# READING PASSAGE:
Personally I find it disturbing that a few people have such a hard time accepting food safety rules as sound advice. Every restaurant in the United States has to follow them and they don't say oh well your a BBQ place so your exempt. If you choose to do what you want thats up to you and the people that eat your food. The owner of this site has said we will go by the USDA standards so that is what we will do. Now as far as who knows what we have seen Bbally's certifications and the site owner chose to make him a "Trusted Authority" and that carries a lot of weight with me and I'm sure many others here.


----------



## bmudd14474 (Feb 22, 2010)

Your right it doesnt take a expert to google something. But when you have someone who is certified and someone who googles something I am going to side with the person who has been certified and re-certified instead of someone who knows how to use a search engine.


----------



## deltadude (Feb 23, 2010)

This thread was an interesting thread, until these kind of comments were posted!

1st I have learned a lot, that is the result of being allowed to express either an opinion, ask a question, or make a comment.

Now WE are being told that unless we are a certified authority to keep out of any such discussion.  

OR

Disturbing?  How so, because one asks a question based on USDA information, that is disturbing?  What was disturbed, your knowledge base, your experience, your conscience?  Civil, was there any post I made that wasn't civil and respectful, and asked legitimate questions not based on my whim, but referenced every time with USDA references?  Did I not already state that I respected bbally as an authority on this subject, therefore attempting to elevate the discussion to an academic one he as my mentor?

Am I not a citizen of this forum, and allowed to ask questions even if the questions may run contrary to SMF gospel, as long as they are respectful and ment to help further knowledge and not ment to be disruptive or produce disharmony?  Because that is not my intent...

bbally has been nothing but respectful in handling my questions and also is helpful with more in depth explanations behind the scenes in PM, so bbally and I have zero problem.  The only problem seems to be with some who can not grasp the difference between respectful inquisitive knowledge seeking and disruptive tirade to just make noise.


----------



## bmudd14474 (Feb 23, 2010)

Deltadude,

My post was not aimed at you it was at TasunkaWitko and that is why I quoted him.  

I agree that there is alot of good information in this thread but my response to TasunkaWitko was because this isnt the first thread that he has argued/discussed the same things and got the same answers back. He doesnt seem to understand or want to understand the position of SMF. 

As stated before I encourage questions but once they are answered then move on. Dont rehash things in a different thread because you didnt get the answer you wanted.


----------



## stircrazy (Feb 23, 2010)

# DATA EXTRACTS:
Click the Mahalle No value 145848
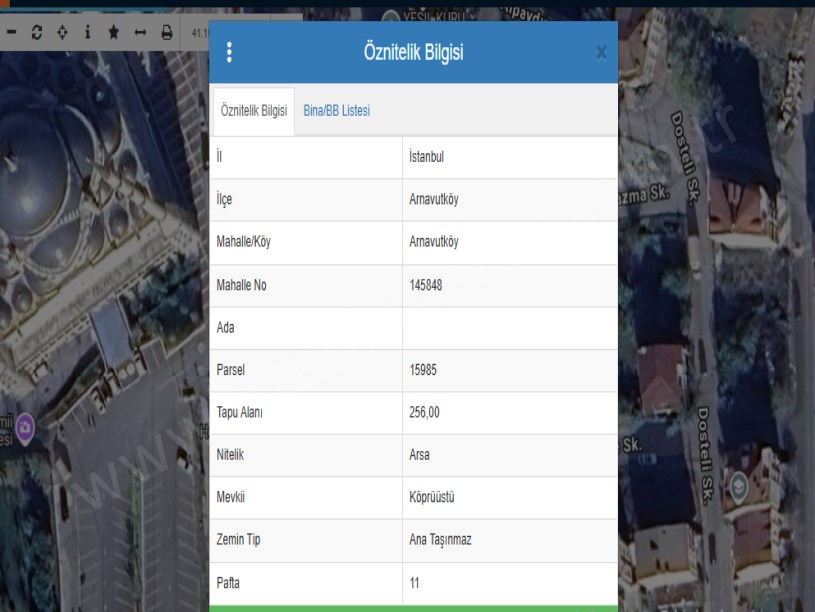 coord(426,285)
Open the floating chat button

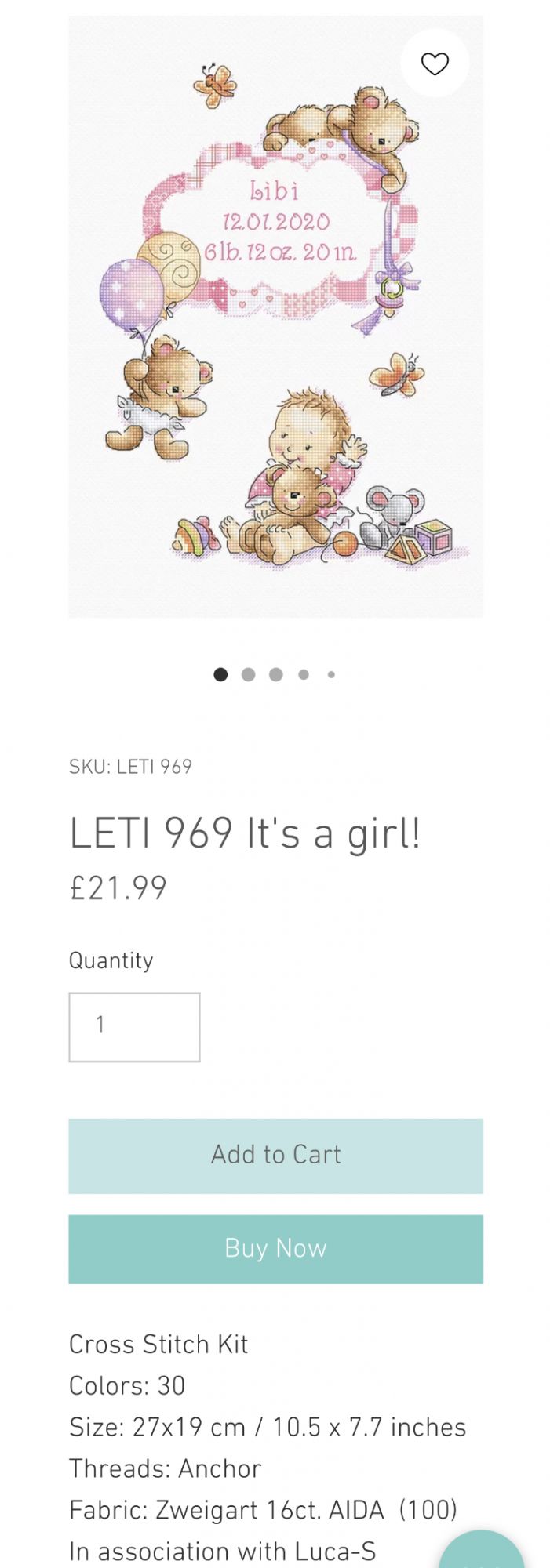482,1552
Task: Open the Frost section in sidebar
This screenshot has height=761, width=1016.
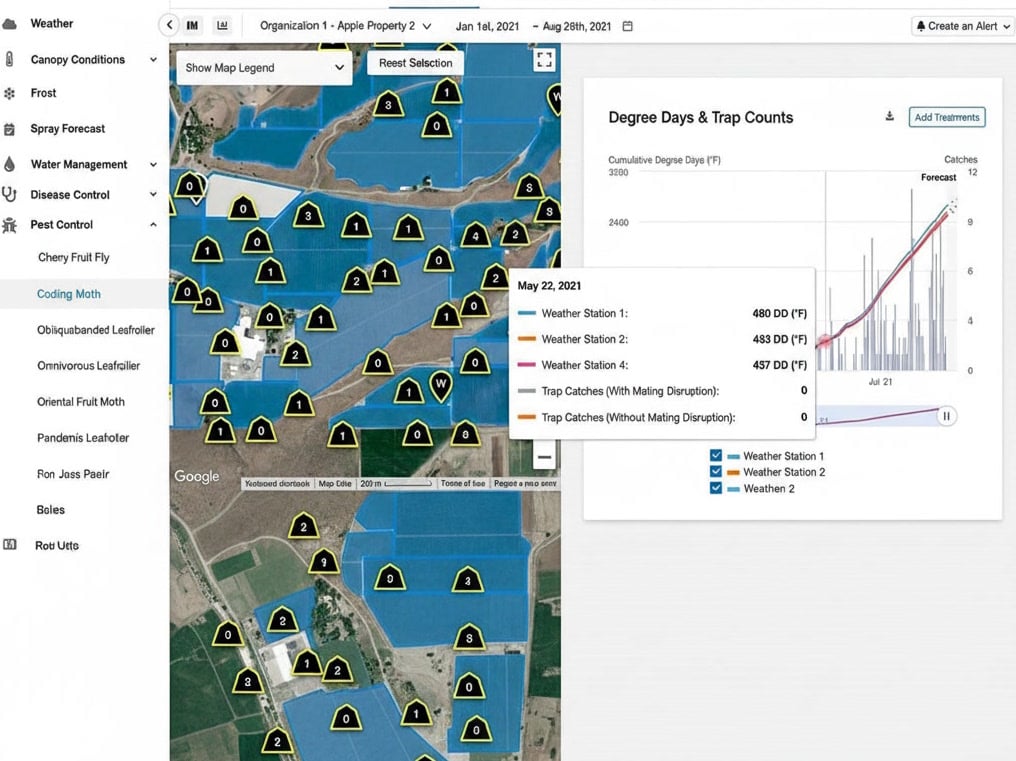Action: 44,93
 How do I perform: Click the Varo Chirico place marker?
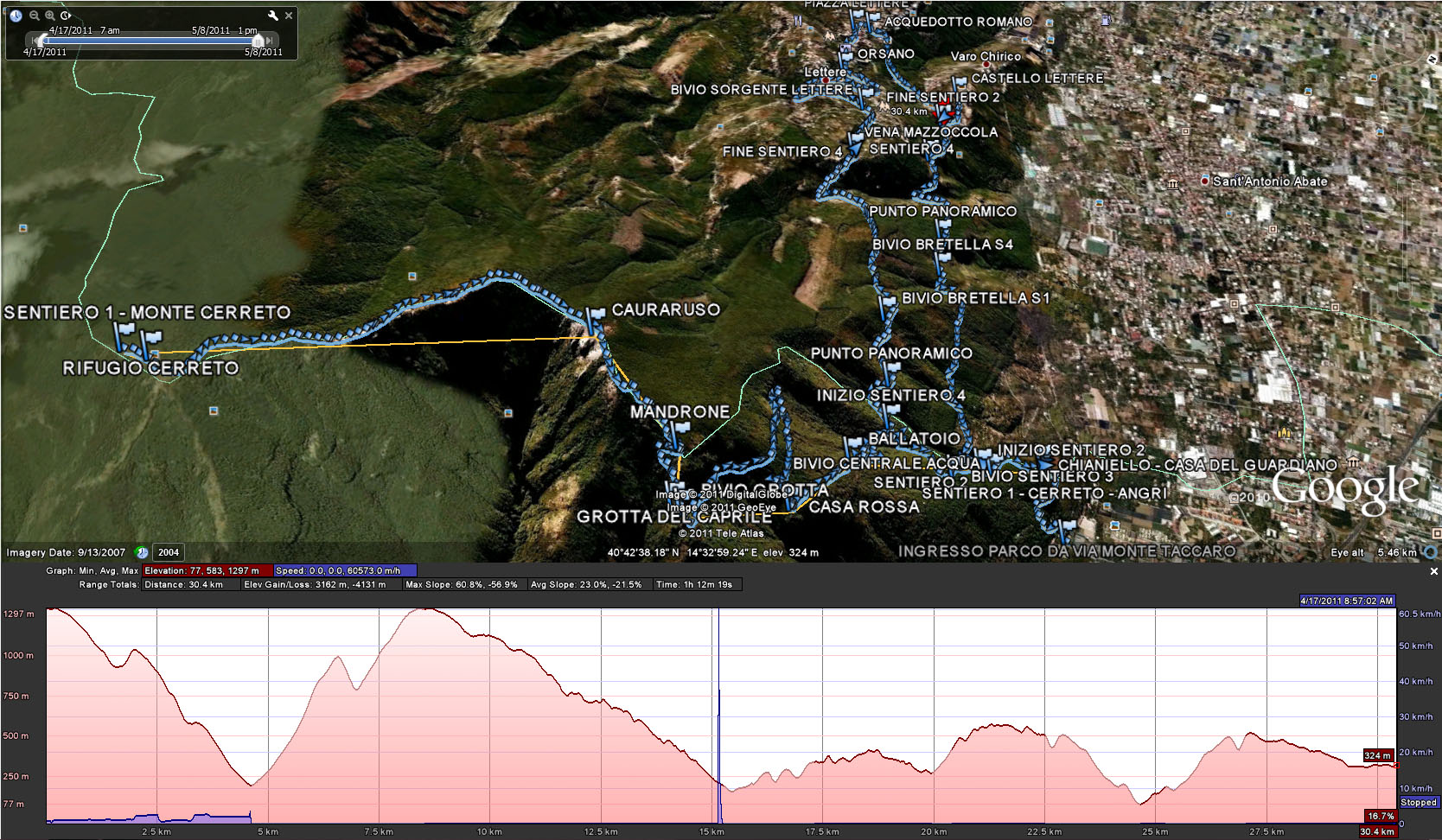(x=985, y=67)
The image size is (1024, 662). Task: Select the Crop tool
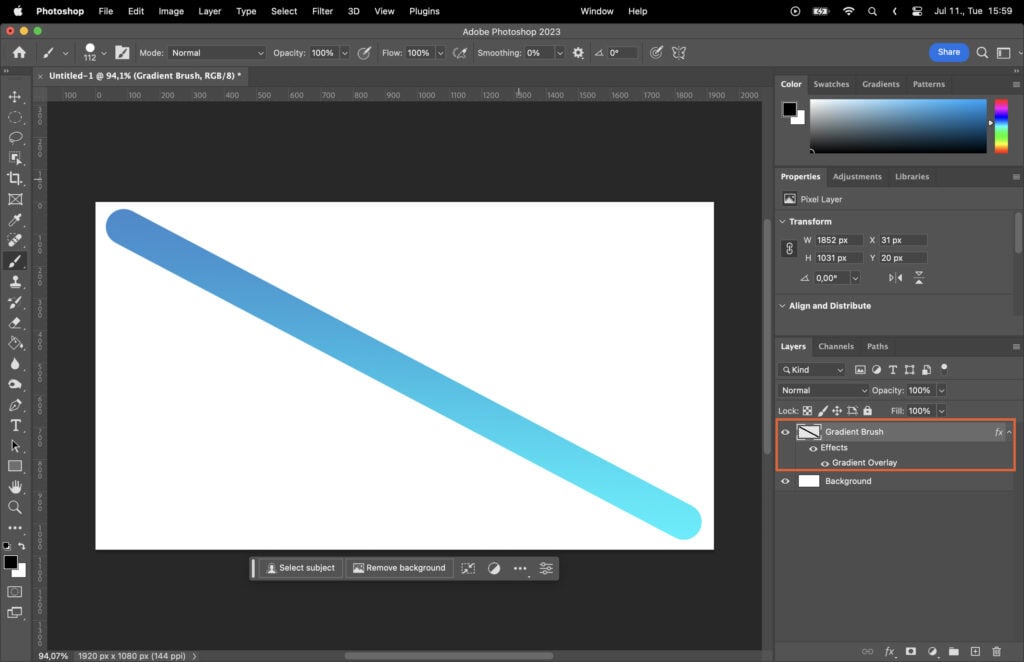15,179
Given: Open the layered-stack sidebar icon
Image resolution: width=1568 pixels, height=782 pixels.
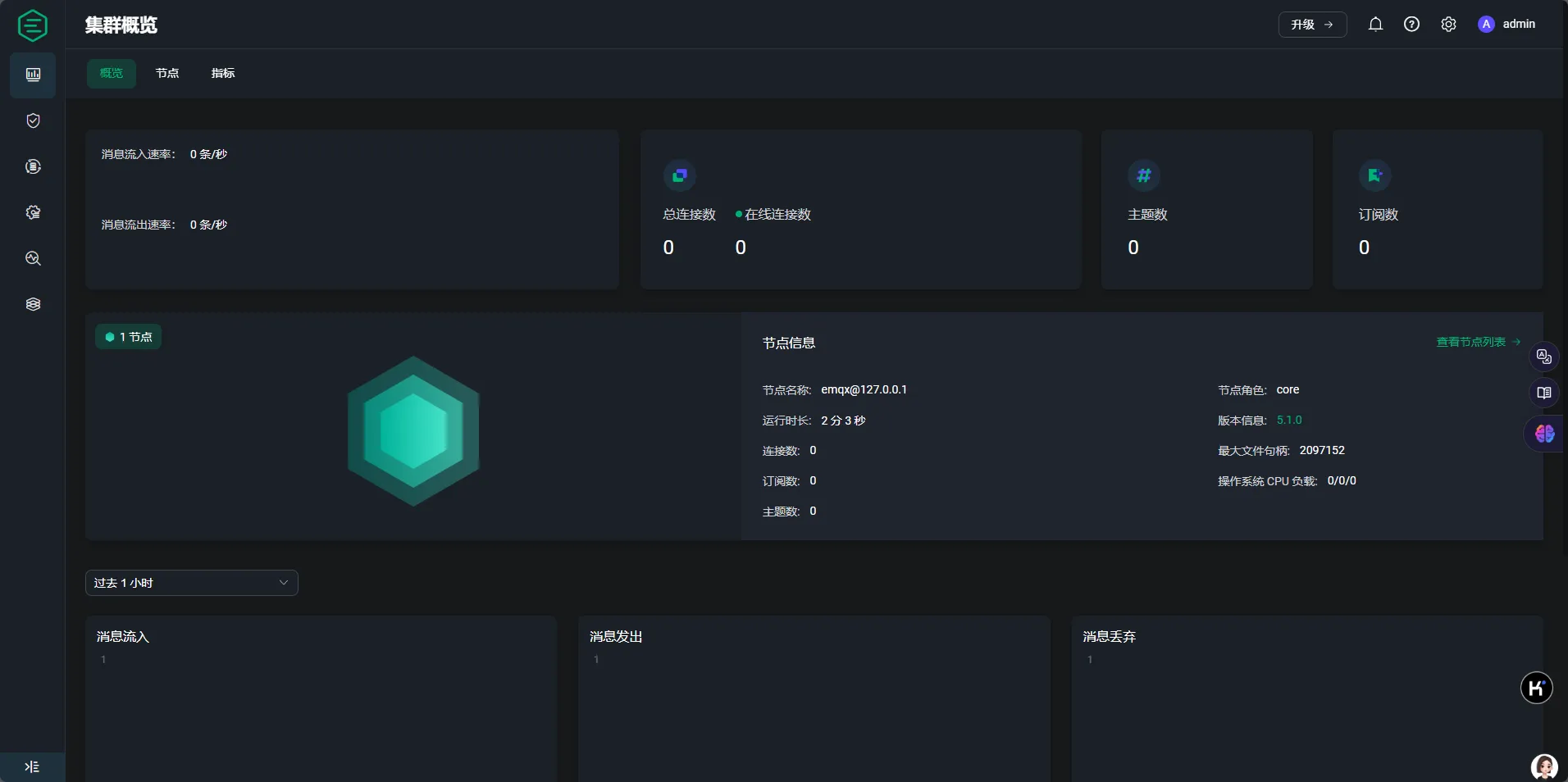Looking at the screenshot, I should 33,304.
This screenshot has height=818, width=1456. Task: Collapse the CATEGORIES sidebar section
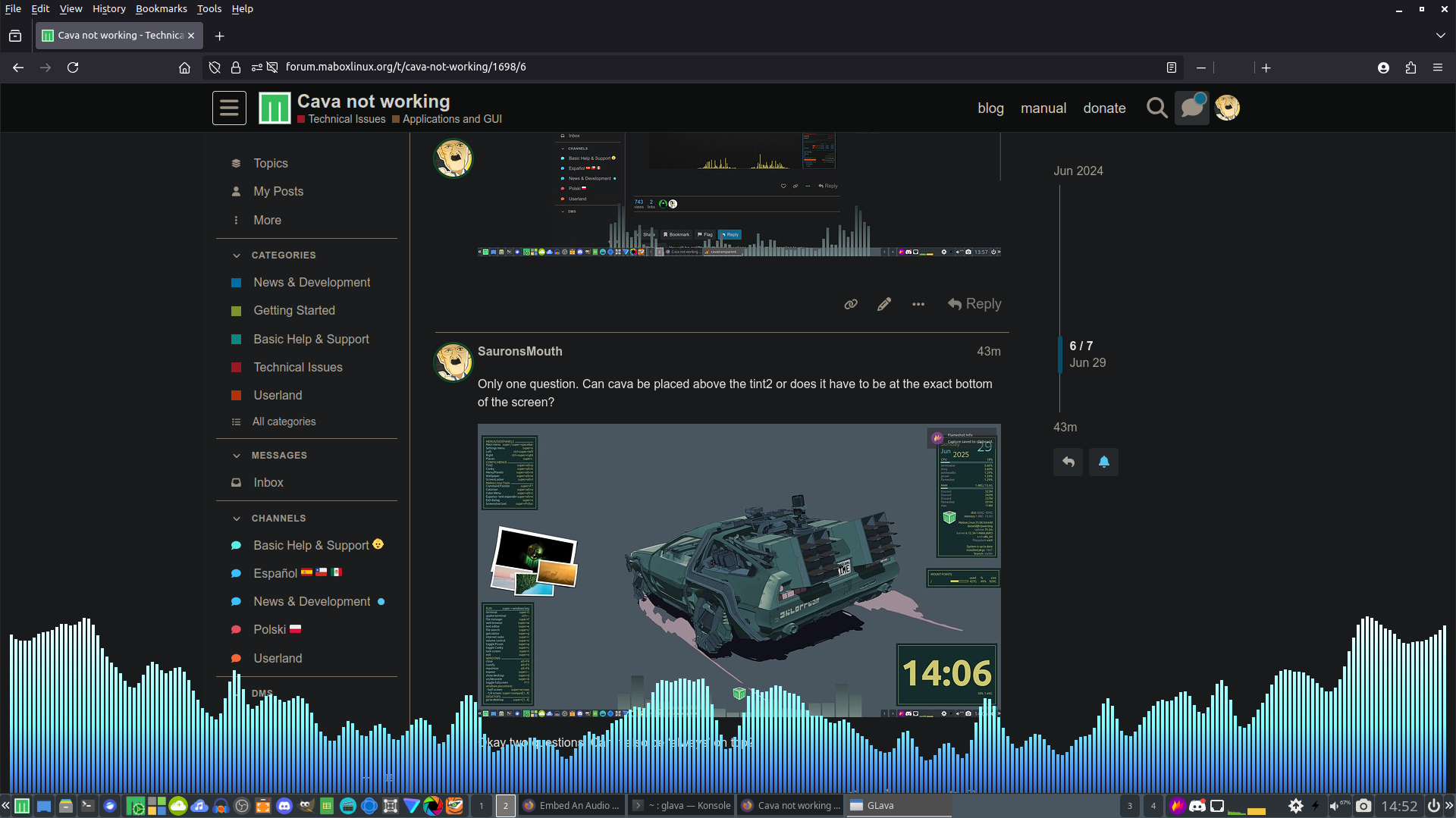[237, 255]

# PROBLEM SET:
A) In the food safety thread, what title did the site owner give Bbally?
B) Reproduce the passage of the food safety thread that opens with "Am I not a citizen" and closes with "bmudd14474 (Feb 23, 2010)".
C) Carry on the food safety thread from the point where it stops.
The material comes from a separate source.

# ANSWERS TO THE TASKS:
A) "Trusted Authority"

B)
Am I not a citizen of this forum, and allowed to ask questions even if the questions may run contrary to SMF gospel, as long as they are respectful and ment to help further knowledge and not ment to be disruptive or produce disharmony?  Because that is not my intent...

bbally has been nothing but respectful in handling my questions and also is helpful with more in depth explanations behind the scenes in PM, so bbally and I have zero problem.  The only problem seems to be with some who can not grasp the difference between respectful inquisitive knowledge seeking and disruptive tirade to just make noise.


----------



## bmudd14474 (Feb 23, 2010)

C)
If this is directed at me, I wasn't searching till I found and answer on goggle that suted me, I read the section in your food code and am trying to interpret why it is different that what has been said as it is different from other US gov documents.  I do have a food safty course but am not a trainer, I also have a serving it right course so if you need to know stuff about serving drinks to drunks I can answer that 
	

	
	
		
		



		
			






I agree there will always be grea areas otherwise the code would never change, but I can tell you the US code is different from the canadian code and other countries code, is the US one more strict because of the Jack in the box problems of years ago?

for BBally, what is the difference in your ground meet vs whole mussle meet as it pertains to smoking? I know to me I would be much more worried about the 4 hour thing with ground meet, as intact whole mussel meet "should" only have the bacteria on the outside and would be killed off very fast in a 225 to 250 degree smoker as the surface will be brought up to that temp rather quickly.

I am not trying to fuel an argument, just trying to further my understanding since most of the peopl on here are Americans and I am not familier with your code.

Steve


----------



## tasunkawitko (Feb 23, 2010)

you must have missed this part:

and if "googling" leads to the world health organization and the university of florida, and they state information that is a differing interpretation, then there is no reason not to bring it to light in the spirit of getting authoritative information out to those who seek it.

the number of people seeking answers are proof enough that the subject is not "closed." until the contradictions are ironed out and applied to barbecue, then this is always going to be an issue. quashing discusion on it and banning skeptics will do no good. only a marriage between common sense, logic, experience and safety is going to bring about a satisfactory resolution.


----------



## tasunkawitko (Feb 23, 2010)

once again, no disrepect is intended, nor is anyone advocating that people ignore USDA. what we are saying is people should not oonly read the guidelines but also understand them and apply them correctly. goals such as this have been accomplished very well since the days of ancient greece, by open discussion and "hashing out" of the facts. anyone who has been to college knows this.


----------



## pineywoods (Feb 23, 2010)

Stircrazy as I understand it ground meat is the same as punctured meat in that you have to take it from 41-135 in under 4 hours.
Whole intact muscle rule says that you have to get the outer .5" from 41-135 in under 4 hours.
If I'm incorrect I'm sure Bob can correct me. These standards were 40-140 until this year.

Tas while ya'll know I like the Gators the University of Florida nor the World Health Organization make up the food safety rules for the U.S.


----------



## rdknb (Feb 23, 2010)

I know this thread got a little heated at times, but I learned a lot and will be paying a but more attention to the 4 hour mark. Since I inject I guess it does not matter when I insert probe as long as I get to 135/140 in 4 hours.  Is that correct


----------



## pineywoods (Feb 23, 2010)

That is correct as I understand the rules


----------



## pignit (Feb 23, 2010)

Although this document is a few years old, it is an excellent read and has some interesting numbers in it. 

http://www.ag.ndsu.edu/pubs/yf/foods/fn572-1.htm

It's not a long read and is very comprehensive.


----------



## stircrazy (Feb 23, 2010)

thats what I have been trying to figure out.  when doing a intact muscle and you finaly do use a probe at say the 4 hour mark, are you only probing the 1/2" on the surface to see what the temp is or are you putting the probe in the middle?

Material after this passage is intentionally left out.